L’Agence gabonaise de sécurité alimentaire (AGASA) a publié, ce mardi 23 juin 2026, un communiqué préliminaire afin de clarifier les informations qui circulent sur les réseaux sociaux concernant l’exportation de certaines boissons de la Société des boissons rafraîchissantes du Gabon (SOBRAGA) vers la France.
Selon l’agence, l’affaire remonte à la période de septembre à octobre 2024, lorsqu’un lot de produits exportés vers la France a fait l’objet de contrôles. L’AGASA indique avoir été saisie dès cette période et avoir poursuivi le traitement du dossier avec les parties concernées.

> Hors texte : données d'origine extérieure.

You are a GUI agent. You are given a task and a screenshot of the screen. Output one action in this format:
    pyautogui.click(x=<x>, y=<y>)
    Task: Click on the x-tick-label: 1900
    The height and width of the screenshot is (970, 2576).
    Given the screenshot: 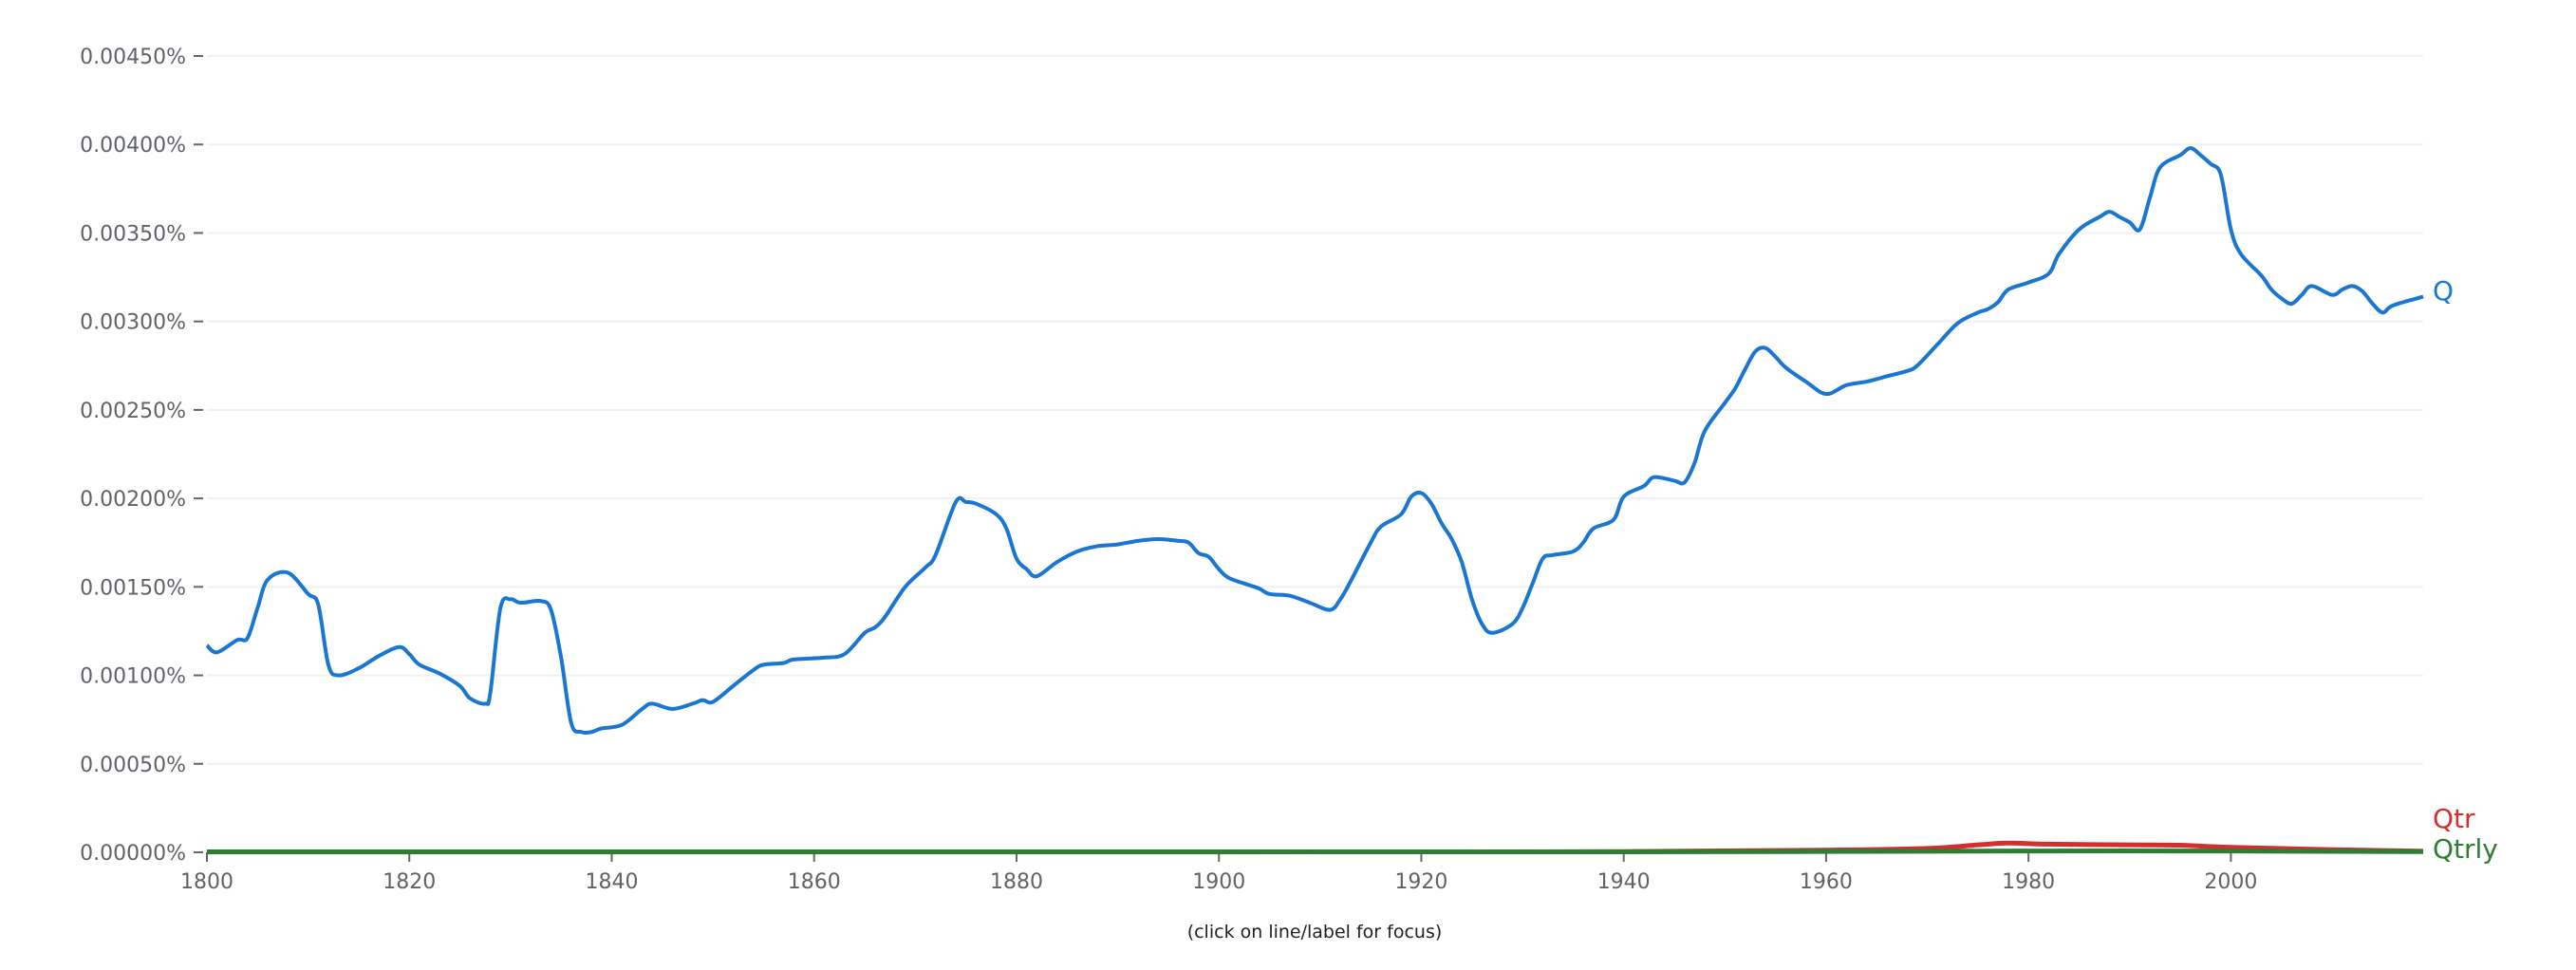 What is the action you would take?
    pyautogui.click(x=1218, y=882)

Les résultats des analyses auraient été communiqués à l’entrepreneure Marcelle Eyang Noutchet le 21 mars 2025, lors d’une audience tenue au siège de l’institution, en présence d’un accompagnateur identifié comme Sacha Ondo. Ces analyses s’appuient, selon l’agence, sur des rapports des services compétents français ainsi que sur des laboratoires partenaires.
Les autorités françaises auraient relevé des teneurs supérieures aux seuils autorisés par la réglementation de l’Union européenne sur certaines boissons, notamment Zombies, Banana Mama et Gin Tonic. D’autres observations portent sur des irrégularités de traçabilité, comme l’absence de numéro de lot sur certaines bouteilles de Kit Regab et Racines, ainsi que des éléments liés au régime fiscal appliqué au Whisky Cola lors de son importation.
L’AGASA précise toutefois que les mêmes produits ont été jugés conformes aux normes du Codex Alimentarius, appliquées au Gabon par l’OMS et la FAO. L’agence souligne que les différences de réglementations entre pays peuvent expliquer des écarts dans les conclusions des contrôles sanitaires.
Face à la relance du sujet sur les plateformes numériques, l’AGASA appelle à la prudence dans le traitement de l’information et invite à se référer aux données officielles concernant ce dossier, toujours en cours d’analyse selon les autorités compétentes.